● Task item:
Locate each line of the material that contains "agent", then return it.

● Data to use:
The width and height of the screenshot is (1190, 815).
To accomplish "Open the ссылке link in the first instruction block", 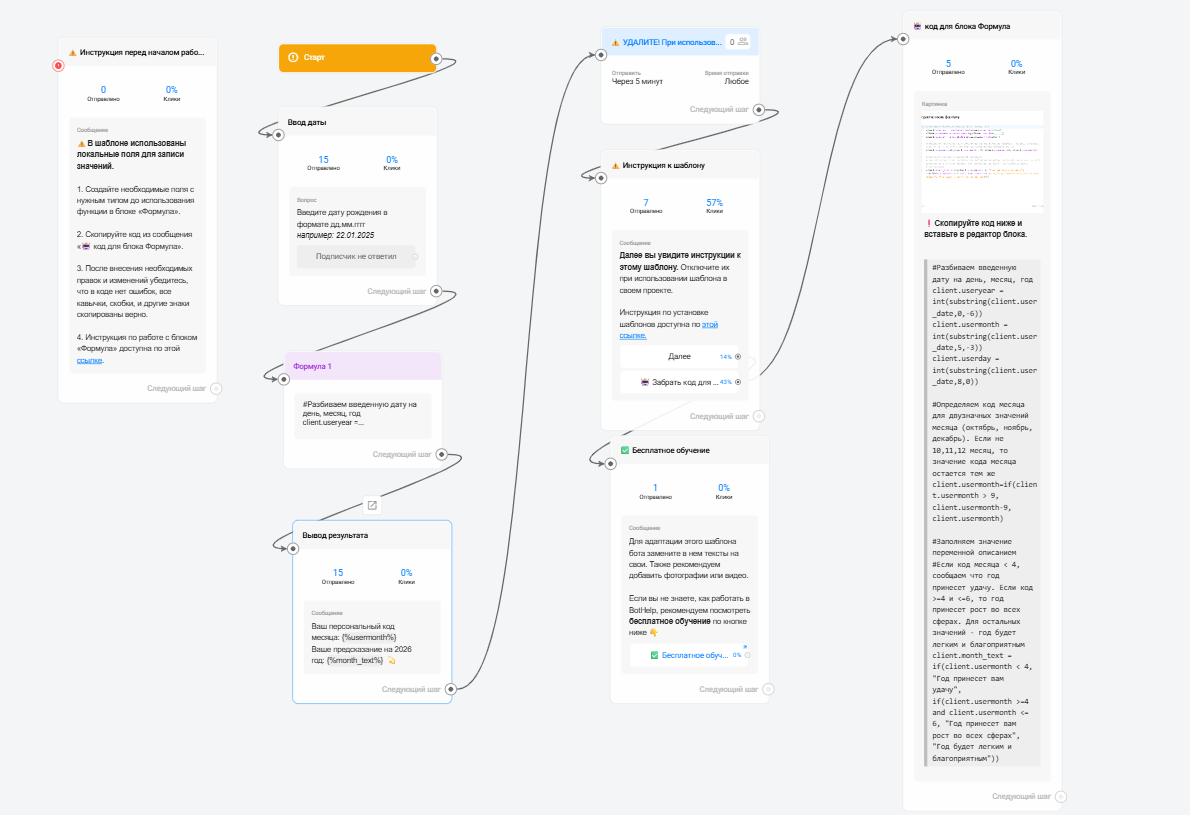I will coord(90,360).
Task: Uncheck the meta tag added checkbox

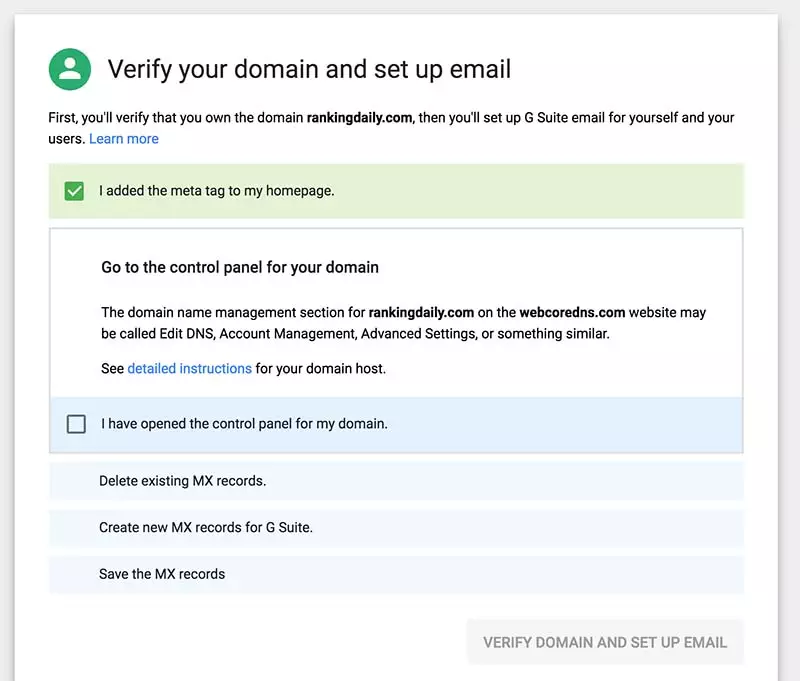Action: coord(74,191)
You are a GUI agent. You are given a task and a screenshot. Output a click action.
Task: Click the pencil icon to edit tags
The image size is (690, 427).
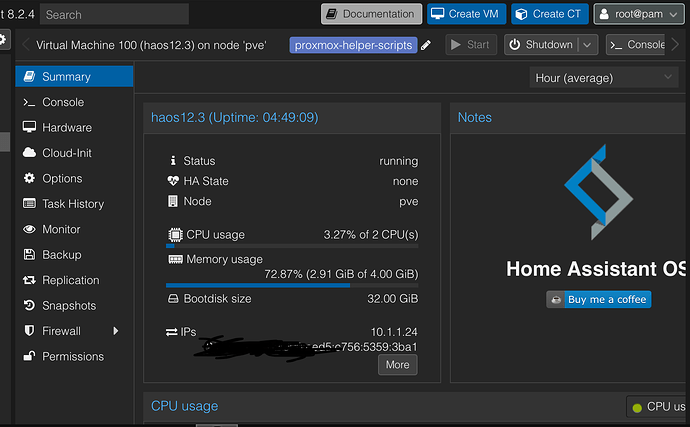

* * *

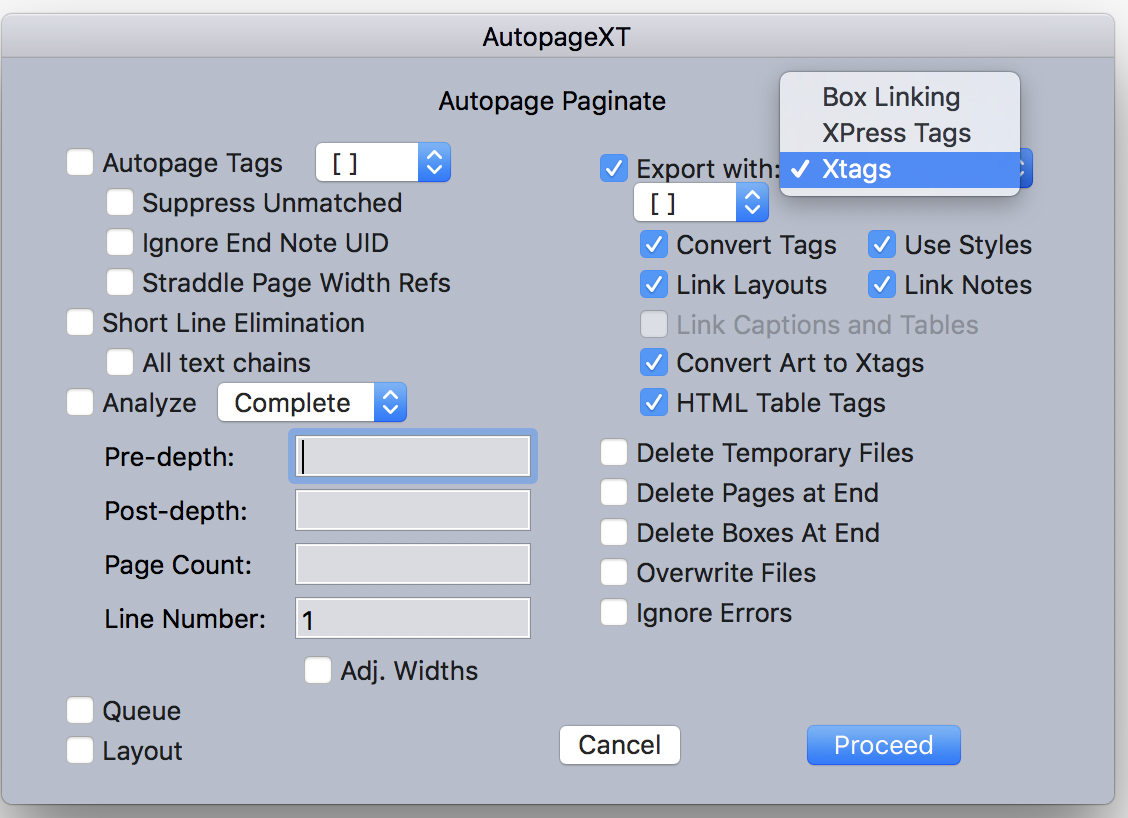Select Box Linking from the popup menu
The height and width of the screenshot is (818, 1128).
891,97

==

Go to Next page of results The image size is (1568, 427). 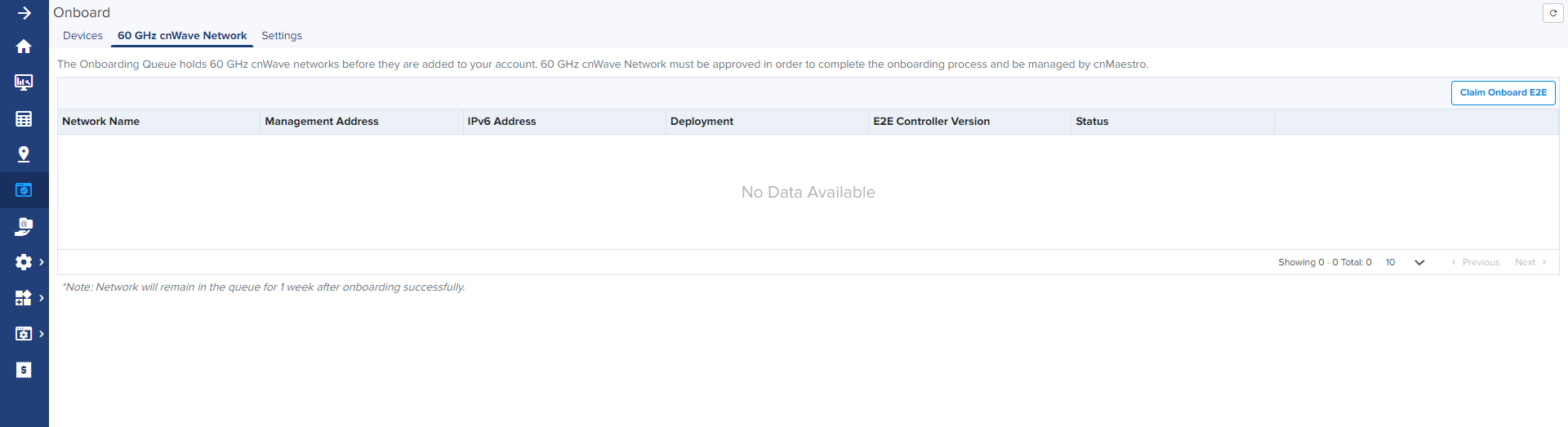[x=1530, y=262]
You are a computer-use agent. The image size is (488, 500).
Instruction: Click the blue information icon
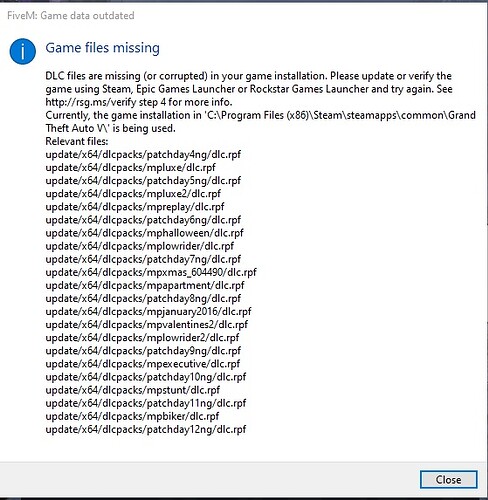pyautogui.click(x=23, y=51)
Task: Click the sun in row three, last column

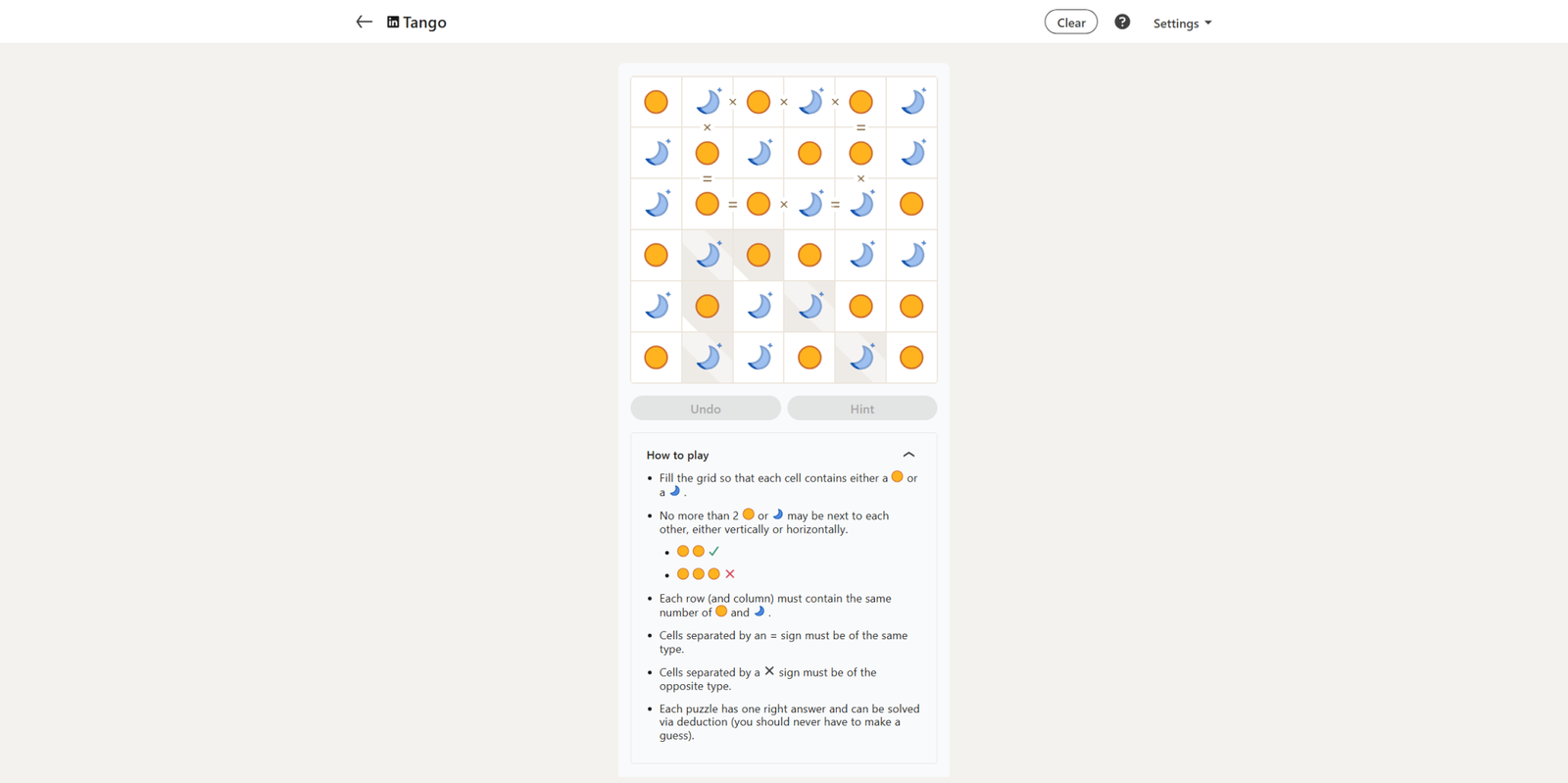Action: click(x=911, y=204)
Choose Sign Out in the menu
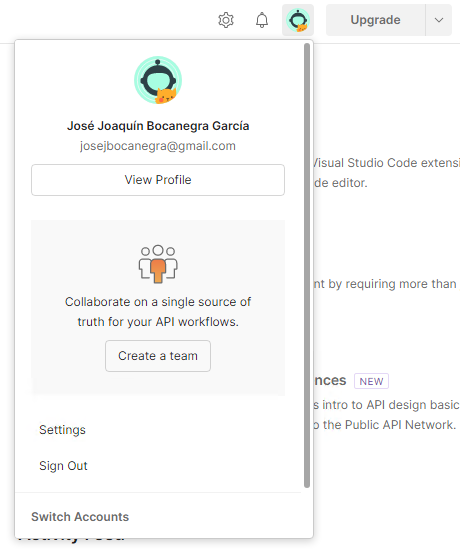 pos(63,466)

● Solution to this problem:
You are a GUI agent. You are given a task and a screenshot. Output a click action.
You are a computer-use agent. The image size is (488, 500).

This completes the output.